The plaintiff in error, hereinafter called defendant, was convicted in the county court of Woodward county on a charge of having possession of intoxicating liquor, and his punishment fixed at a fine of $300 and to be imprisoned in the county jail for 90 days. *Page 453 
The evidence of the state is to the effect that John Bouquot, sheriff of Woodward county, accompanied by John Scaggs and Geo. Gilliland, deputy sheriffs, armed with a search warrant went to defendant's premises for the purpose of searching the same. When the officers drove up, the defendant was out in the road talking to some men in a car, and upon seeing the officers defendant started walking fast toward the house. Bouquot and Gilliland followed defendant to the house. Just before they arrived at the house defendant hurried to the door and threw something from a washpan out on the ground. As the officers approached the door they could smell whisky, and afterwards smelled the place where the liquor was thrown, and the ground had a strong odor of whisky. Upon a search of the house, a bottle was found partly full of whisky. Nothing further being found in the house, they then proceeded to search the premises. Nothing was found within the inclosure surrounding the house, but on the same 40 acres on which the defendant's house stood, and at a point about 200 yards from the house in a wheat field, the officers found a sack with two pints of whisky in it. A little farther on they found a two-gallon jug of whisky. Farther over in the field they followed some tracks, and there found another two-gallon jug of whisky. The search warrant directed the search of the N. 1/2 of the N.E. 1/4 of section 35, which was the premises occupied by the defendant.

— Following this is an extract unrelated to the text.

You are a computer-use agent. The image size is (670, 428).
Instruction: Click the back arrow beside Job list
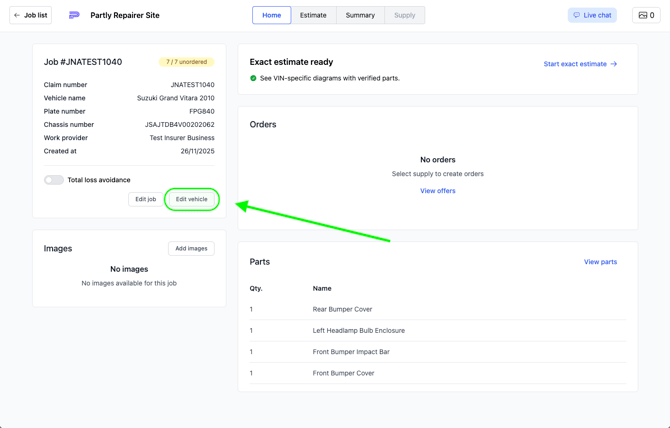point(17,15)
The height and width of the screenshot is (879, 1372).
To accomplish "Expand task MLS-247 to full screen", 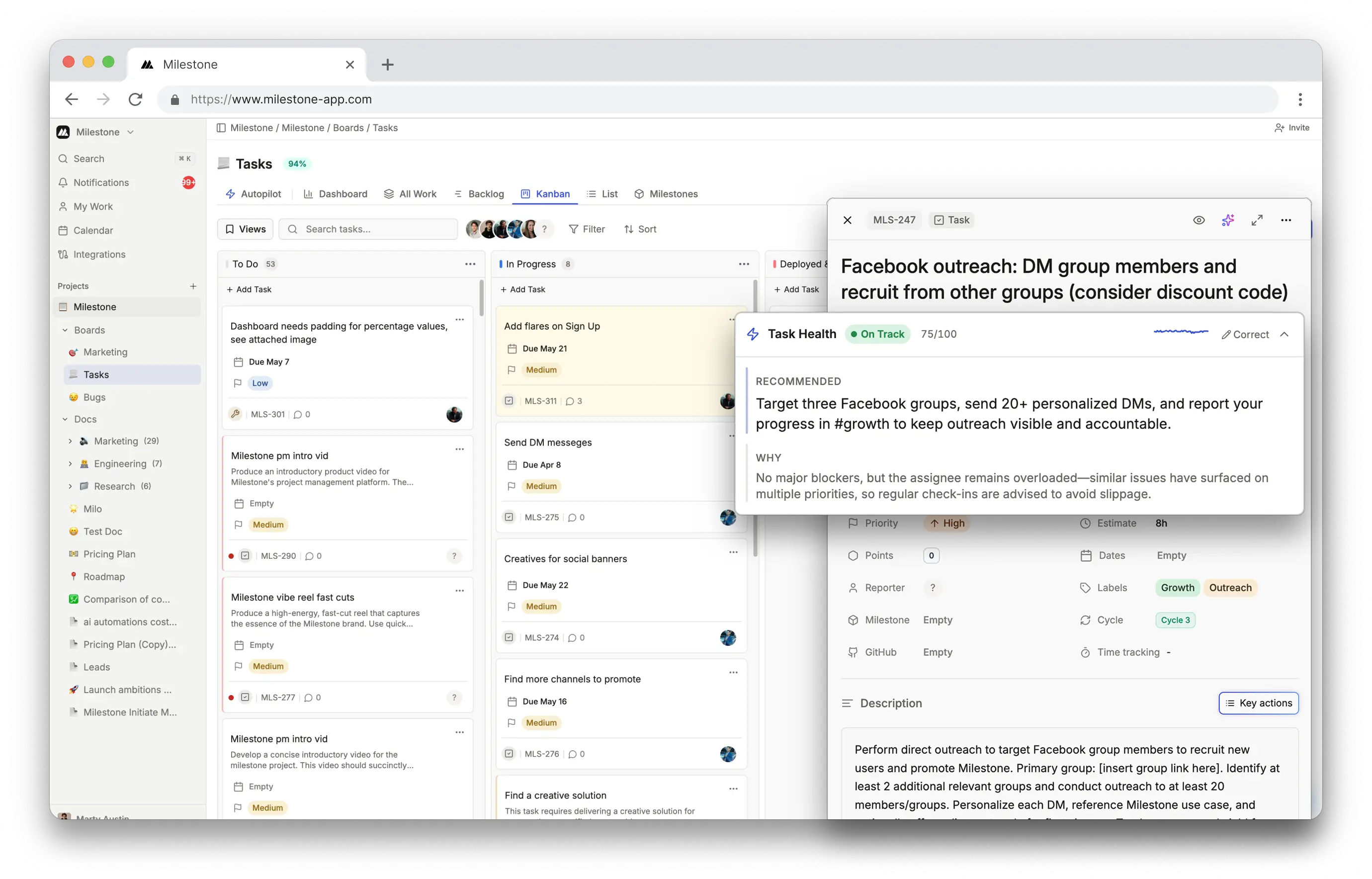I will [x=1257, y=220].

The defendant first complains that the evidence is insufficient to support the verdict of the jury. This court has always held that it would not disturb the verdict of the jury where there was any competent evidence tending to support such verdict. It is only where there is no evidence in the record to support the verdict that a cause will be reversed. Surrell et al. v. State, 43 Okla. Cr. 94, 277 P. 282 *Page 454 
; Adams v. State, 43 Okla. Cr. 179, 277 P. 688; Houston v. State, 43 Okla. Cr. 181, 277 P. 687.

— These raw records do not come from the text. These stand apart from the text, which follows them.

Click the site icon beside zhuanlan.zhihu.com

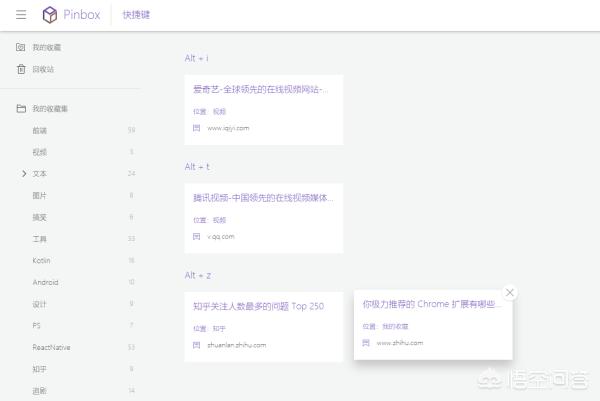[197, 345]
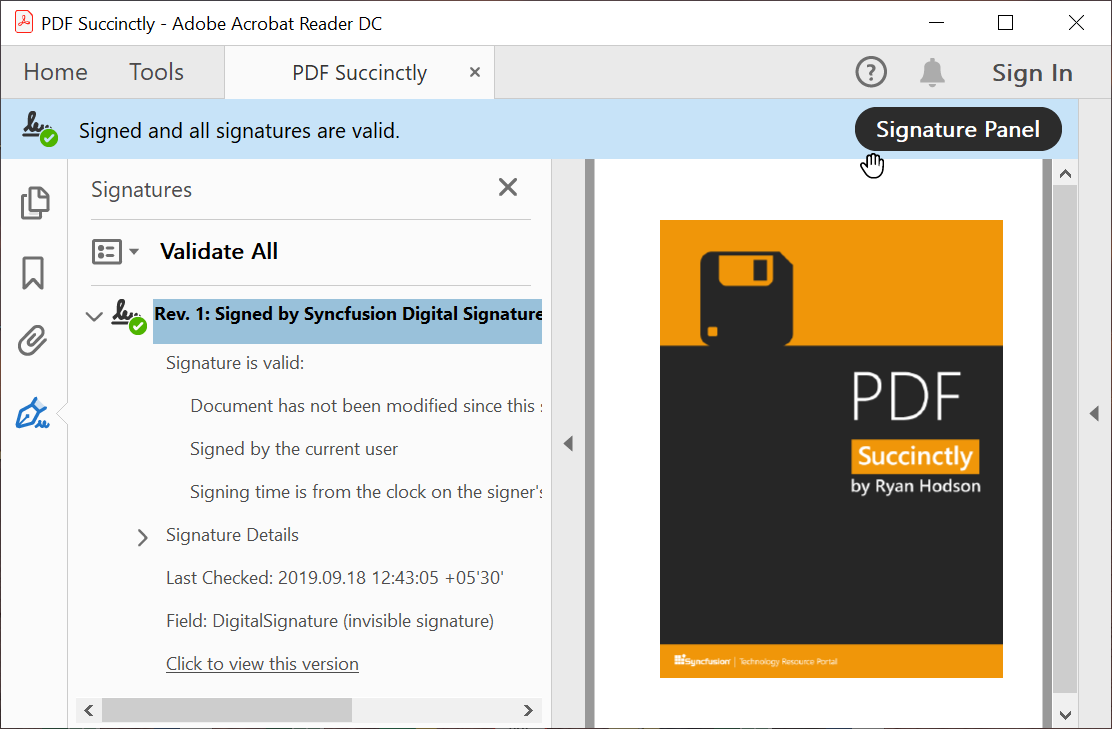Open the Page Thumbnails sidebar panel
This screenshot has height=729, width=1112.
(x=35, y=203)
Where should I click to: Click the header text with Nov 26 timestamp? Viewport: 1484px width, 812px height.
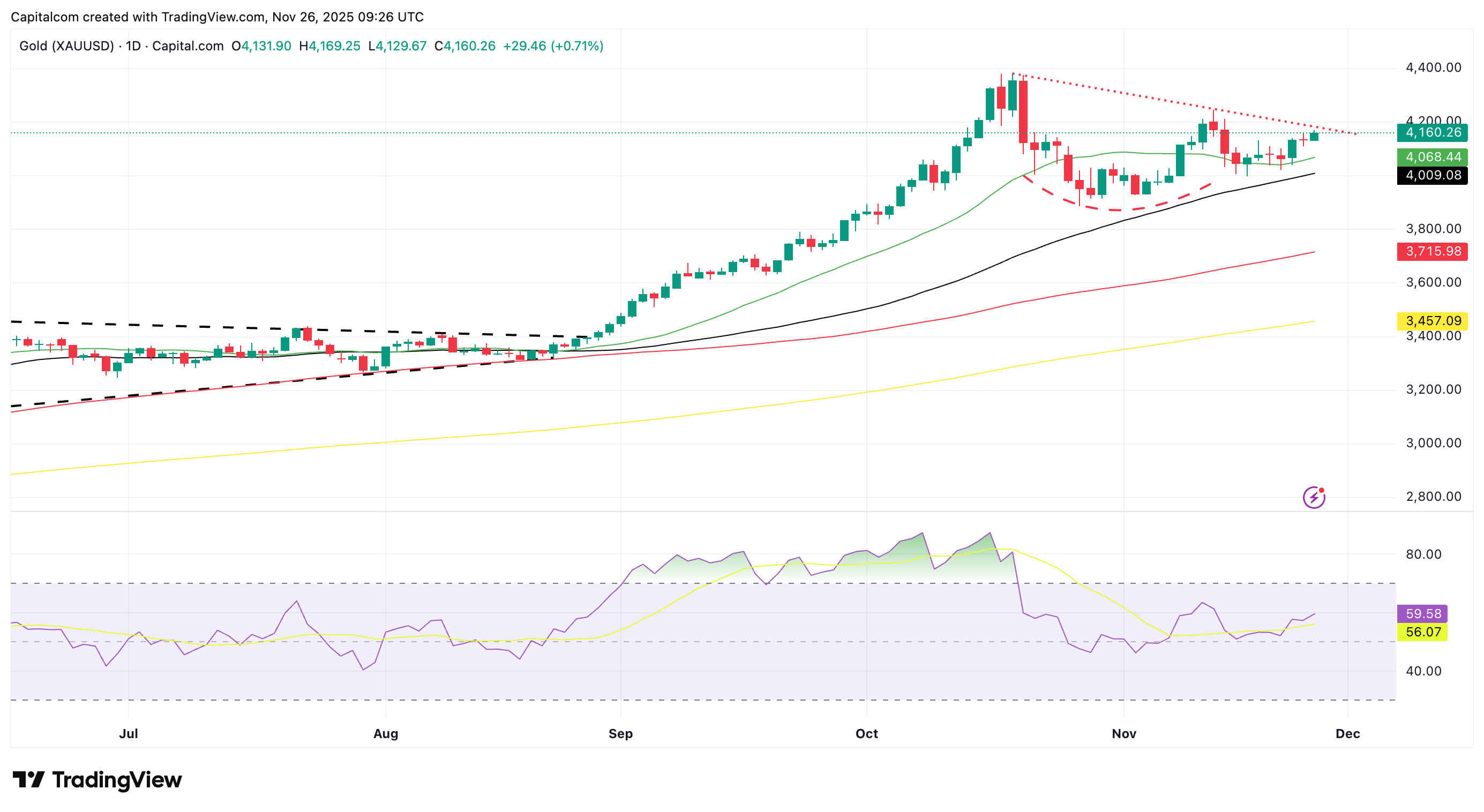click(216, 17)
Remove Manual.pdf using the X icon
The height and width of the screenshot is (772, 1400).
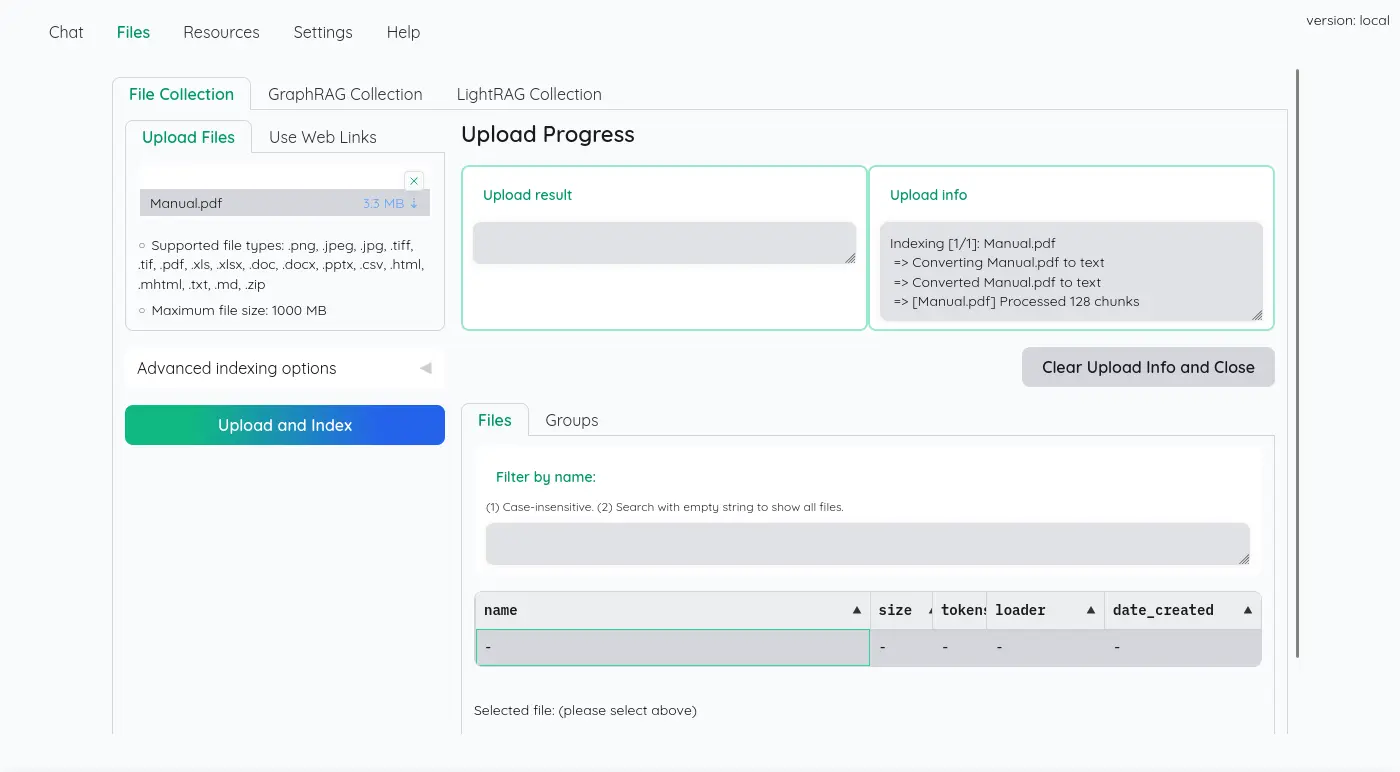414,181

The defendant next complains that, since the record contains no affidavit for a search warrant, therefore the search was illegal. The presumption of law is that a sufficient affidavit was filed before the search warrant was issued. The burden rested on the defendant to show either that no affidavit was made or that the same was insufficient as made. Unless the defendant incorporates the affidavit in his case-made, no question of the sufficiency of such affidavit is presented to this court for its consideration. Ray v. State, 43 Okla. Cr. 1, 276 P. 785.

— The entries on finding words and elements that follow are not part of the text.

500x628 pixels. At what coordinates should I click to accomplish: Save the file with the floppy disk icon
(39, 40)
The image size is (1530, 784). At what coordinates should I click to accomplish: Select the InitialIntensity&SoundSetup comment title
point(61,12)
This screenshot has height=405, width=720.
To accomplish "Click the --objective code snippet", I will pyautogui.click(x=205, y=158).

The defendant next complains that the court erred in refusing to give the following instruction offered by the defendant: "You are instructed that the evidence in this case is slight as to whether or not the five gallons of whisky, for the possession of which this defendant is charged, and you are instructed that if you find by the evidence submitted to you that same was in possession of, or belonged to defendant, beyond a reasonable doubt, then, you should convict him. But, if you do not find by the evidence submitted to you, beyond a reasonable doubt, belonged to, or was in the possession of the defendant, then your verdict should be for acquittal."
The proposed instruction was erroneous, for the reason that it required the court to comment upon the weight of the evidence, and was properly refused by the court. The instructions given by the court fairly covered the law of the case.
The errors complained of being without merit and the evidence being sufficient to support the verdict of the jury, the cause is affirmed.